The details have not yet been released, but the general principle does make sense in my view. It’s not as if employers with 20 or more employees experience fewer problems with new starters who do not work out, or that they all necessarily have better resources to deal with PGs for unjustifiable dismissals. Furthermore, the change might even encourage employers whose staff numbers hover around the 19 mark to expand their workforce.
The change must not make bigger employers complacent though. First, the trial period must not be a substitute for deploying effective and thorough recruitment methods, and just because an employer can eradicate hiring mistakes by dismissing a poor performer within the first 90 days does not justify the unpleasantness and disruption that the presence of a poor performing employee in the workplace entails.

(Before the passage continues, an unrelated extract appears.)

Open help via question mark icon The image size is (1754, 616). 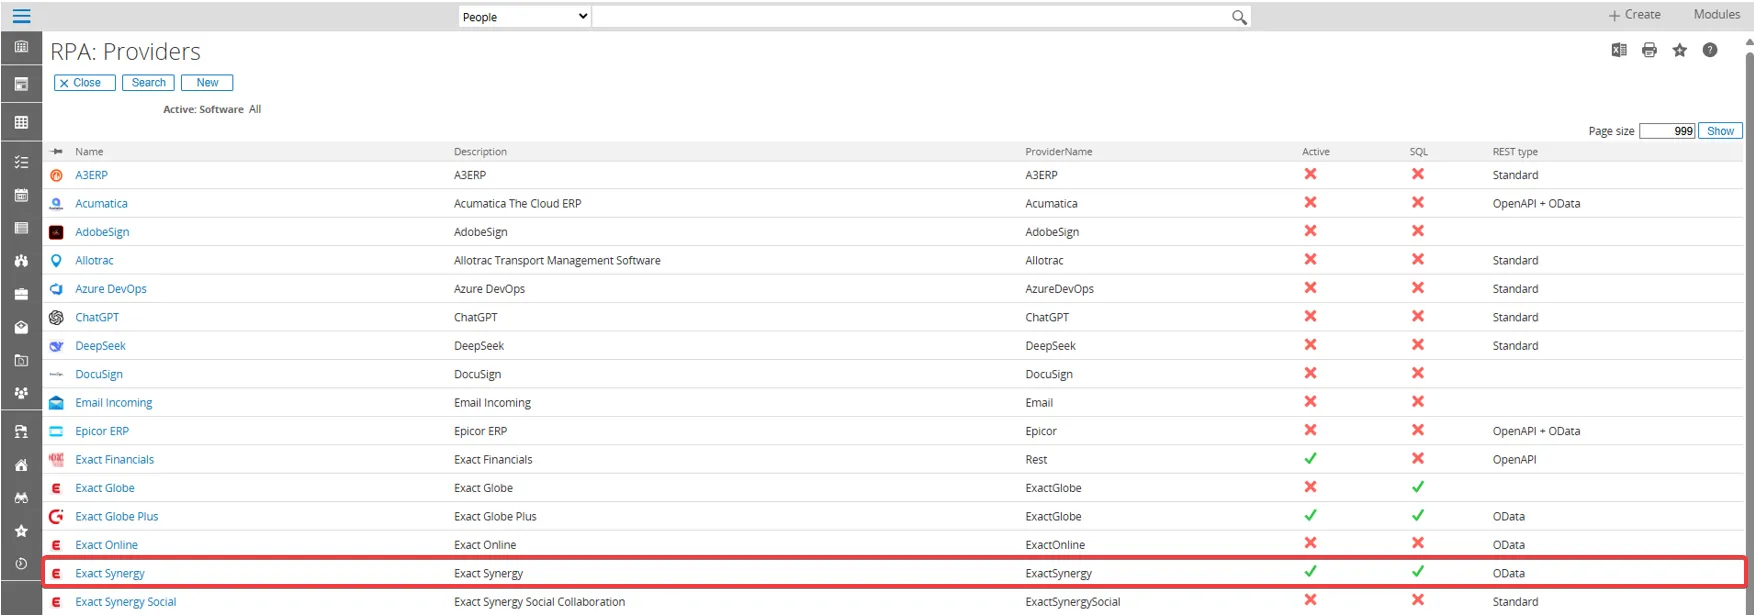[x=1710, y=50]
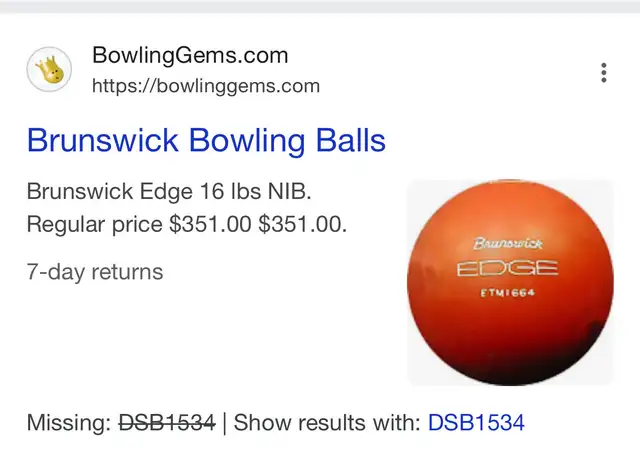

Secondly, assuming that the substance of the 90 day trial period legislation does not change, there will still be several hurdles for the employer to jump before it can safely rely on the trial period. The most important is that the 90 day trial period, as presently legislated for in any event, only applies where the employment agreement provides for it. If the EA is silent, or the employee refuses to accept the clause, the trial period does not apply. This means that, once the 90 day trial period is extended to bigger employers, they will have to amend their employment agreements for all new starters. Incidentally, I can envisage many senior recruits refusing to accept such a clause, and employers who have spent a significant time seeking out the right candidate will probably not jeopardise their hiring for the sake of a 90 day trial period.
Employers will also have to ensure they draft the clause appropriately – 90 days is not the same as three months, for example – and that they calculate the start and end dates properly. It runs from the start of employment, not when the employment agreement is signed, and notice of dismissal must be given before the expiry of the trial period.
The final note of caution is that dismissal during a valid trial period does not protect the employer from claims for discrimination or disadvantage. So, if the reason for the dismissal was a prohibited ground of discrimination as set out in the Human Rights Act, say, or if the employer treated the employee detrimentally prior to the dismissal, or arguably even in the way the dismissal was handled, a claim would still be allowed. This is because the legislation prevents the employee from raising a personal grievance or legal proceedings in respect of the dismissal itself, not other circumstances related to the employment.
How far the law will be changed will be revealed shortly – one thing is for certain though – whatever the details, we will still see plenty of challenges in the courts.